Edelman keynote at Syndicate touches upon industry changes

NEW YORK: Edelman CEO Richard Edelman, facing an audience at the 2006 Syndicate Conference in New York City that has traditionally been hostile to PR professionals, launched into a discussion of how blogs and other new media are changing the business.

NEW YORK: Edelman CEO Richard Edelman, facing an audience at the 2006 Syndicate Conference in New York City that has traditionally been hostile to PR professionals, launched into a discussion of how blogs and other new media are changing the business.

Microsoft employee and blogger Robert Scoble, who was scheduled to interview Edelman for the keynote, has experienced a family emergency, which he wrote about on his blog. Despite broadcasting his tragedy, he noted in a follow-up post that he was still receiving PR pitches since he wrote about his family's situation. 

Scoble could not attend, but, sent a question asking why PR people, who presumably value his opinion enough to have read his blog, were still sending him product pitches while he was facing tragedy.

“On behalf the PR field, I apologize to Robert for the misbehavior and tell you that there is a better way,” Edelman said.

The talk then discussed how PR is changing from its traditional ways of operating and how he is effecting change within his organization. The conference, sponsored by IDG and Yahoo, among others, was created to discussing content syndication trends like RSS and, of course, blogs.

“A lot of PR people regard blogs as another form of the mainstream media to be pitched,” Edelman said. “Our methodology has traditionally been to throw out 1,000 flowers and one might bloom. That’s not the way to interact with the blogosphere.”

Edelman said that his agency was eliminating the message triangle, whereby interviewees stick to the same three points, and would be releasing a “physical manifestation” of the reinvention of the press release in June.

“It’s better to say, ‘We’re going to give you a set of info with tags and you organize it as you wish,’” Edelman said. “We’d rather have it in pieces as if it’s a b-roll and let bloggers make the news judgment.”

Edelman used the conference to announce an exclusive partnership with blog search firm Technorati. The service would provide Edelman and its clients with real-time access to information about blogs written in five languages - Korean, Chinese, German, Italian, and French - before that service is made available to the public, Edelman SVP Steve Rubel told PRWeek. Technorati currently only searches blogs in Japanese and English.

Edelman said PR agencies are also working with clients to better understand the marketplace.

 “Our great triumphs are persuading clients to show beta versions of products to bloggers months in advance of actual product launch,” Edelman said. “By the time we started talking to the MSM [mainstream media], we had some momentum.”

Edelman was also asked where he sees the industry in five years, to which he replied he hoped the press release had changed and that PR professionals had more of a role in the corporate suite and earlier on in the product development cycle.

“We have to tell the corporations things they don’t want to hear,” Edelman said. “Five years from now, I hope that PR professionals will have [the] balls to say” what they feel and what the clients don’t want to hear.

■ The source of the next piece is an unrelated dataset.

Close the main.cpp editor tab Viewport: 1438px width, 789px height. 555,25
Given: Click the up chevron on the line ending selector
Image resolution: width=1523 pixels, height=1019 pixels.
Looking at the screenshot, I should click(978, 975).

After the discussion, Edelman told PRWeek that the blogging community had been warming to attendances by PR professionals.

“Two years ago, bloggers were negative about PR,” Edelman told PRWeek. “They’re becoming more accepting of the constructive role that PR can play.”

He also said Edelman was launching an internal survey at its management meeting to determine what the agency’s current “state of play” is in the blogosphere.